As a dietitian, my first job (a long time ago) was with the Visiting Nurse Association of Indianapolis.

One of my visits was with a slim, elderly gentleman, Jesse G., who lived in a one-room walk-up apartment. He had recently been released from a hospital after having been diagnosed with diabetes.

After talking for a few minutes, I asked if anyone had given him information about what to eat. He pulled out a dog-eared sheet of paper that included an exchange-type meal pattern and one sample day of meals. I asked him how he liked the meal pattern. “Fine,” he replied, “but I’m getting a little tired of eating the same foods every day.” Yes, he’d been eating the same exact foods and in the same amounts that were on that sample page every single day—what nutrition researchers call a constant diet!

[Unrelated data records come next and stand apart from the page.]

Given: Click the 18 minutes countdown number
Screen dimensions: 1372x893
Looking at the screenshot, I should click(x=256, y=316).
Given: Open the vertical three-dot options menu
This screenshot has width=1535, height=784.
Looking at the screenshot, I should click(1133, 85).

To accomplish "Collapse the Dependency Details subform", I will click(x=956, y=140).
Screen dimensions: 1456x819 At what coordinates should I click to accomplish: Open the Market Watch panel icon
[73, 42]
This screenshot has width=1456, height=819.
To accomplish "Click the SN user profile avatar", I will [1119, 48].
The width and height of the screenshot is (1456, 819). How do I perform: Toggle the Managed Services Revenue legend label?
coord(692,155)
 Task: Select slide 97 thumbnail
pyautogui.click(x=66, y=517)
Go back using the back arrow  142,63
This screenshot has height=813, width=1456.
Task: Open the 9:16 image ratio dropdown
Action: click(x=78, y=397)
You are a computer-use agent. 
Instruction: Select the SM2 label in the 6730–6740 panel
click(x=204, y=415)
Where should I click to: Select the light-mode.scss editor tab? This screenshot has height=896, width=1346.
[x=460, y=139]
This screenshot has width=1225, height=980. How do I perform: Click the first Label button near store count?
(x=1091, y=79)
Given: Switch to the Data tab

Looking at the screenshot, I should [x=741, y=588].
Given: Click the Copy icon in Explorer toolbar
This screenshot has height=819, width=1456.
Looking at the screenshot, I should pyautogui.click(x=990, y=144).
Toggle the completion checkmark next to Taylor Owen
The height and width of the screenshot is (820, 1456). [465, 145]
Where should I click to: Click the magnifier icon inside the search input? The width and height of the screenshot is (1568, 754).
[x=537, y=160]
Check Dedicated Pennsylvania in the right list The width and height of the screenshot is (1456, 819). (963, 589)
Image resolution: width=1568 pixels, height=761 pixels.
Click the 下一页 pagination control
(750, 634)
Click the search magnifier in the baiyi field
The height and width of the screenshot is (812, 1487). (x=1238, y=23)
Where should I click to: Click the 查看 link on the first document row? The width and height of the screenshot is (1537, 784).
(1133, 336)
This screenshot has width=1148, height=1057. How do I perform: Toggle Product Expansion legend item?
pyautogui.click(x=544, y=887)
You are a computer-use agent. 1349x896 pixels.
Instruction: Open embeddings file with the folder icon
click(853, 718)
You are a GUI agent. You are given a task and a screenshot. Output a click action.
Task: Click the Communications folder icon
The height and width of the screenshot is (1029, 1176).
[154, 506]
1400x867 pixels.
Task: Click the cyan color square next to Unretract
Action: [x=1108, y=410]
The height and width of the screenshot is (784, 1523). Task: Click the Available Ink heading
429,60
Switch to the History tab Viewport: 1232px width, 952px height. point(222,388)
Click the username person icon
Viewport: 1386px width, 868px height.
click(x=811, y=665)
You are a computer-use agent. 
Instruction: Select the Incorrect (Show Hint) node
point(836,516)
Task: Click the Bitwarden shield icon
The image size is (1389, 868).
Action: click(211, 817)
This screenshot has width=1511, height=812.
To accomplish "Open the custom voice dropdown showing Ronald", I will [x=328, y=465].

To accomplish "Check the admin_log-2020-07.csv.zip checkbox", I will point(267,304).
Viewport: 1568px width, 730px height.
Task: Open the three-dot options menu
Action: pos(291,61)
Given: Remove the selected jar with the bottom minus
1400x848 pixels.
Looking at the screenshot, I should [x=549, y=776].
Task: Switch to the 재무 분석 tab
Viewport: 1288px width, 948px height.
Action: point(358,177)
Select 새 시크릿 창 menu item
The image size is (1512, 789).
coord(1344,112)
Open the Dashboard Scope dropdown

Like Jesse, do you have a habit of eating mostly the same foods every day? If you think about what you eat during a week, do you find that you stick to the same few foods most of the time? The same juice or cereal or toast for breakfast, the same sandwich for lunch? While there’s no guideline about how many different foods a person should eat each day or week, a customary recommendation is to eat a wide variety. In fact, the latest U.S. dietary guidelines recommend:

Eating a variety of vegetables, especially dark-green, red, and orange vegetables and beans and peas.

Choosing a variety of protein foods, which include seafood, lean meat and poultry, eggs, beans and peas, soy products, and unsalted nuts and seeds.

While there’s no specific quantity recommended as enough variety, fewer than 10 different foods in a day is probably not enough variety; 40 to 60 different foods in a week could be considered good variety.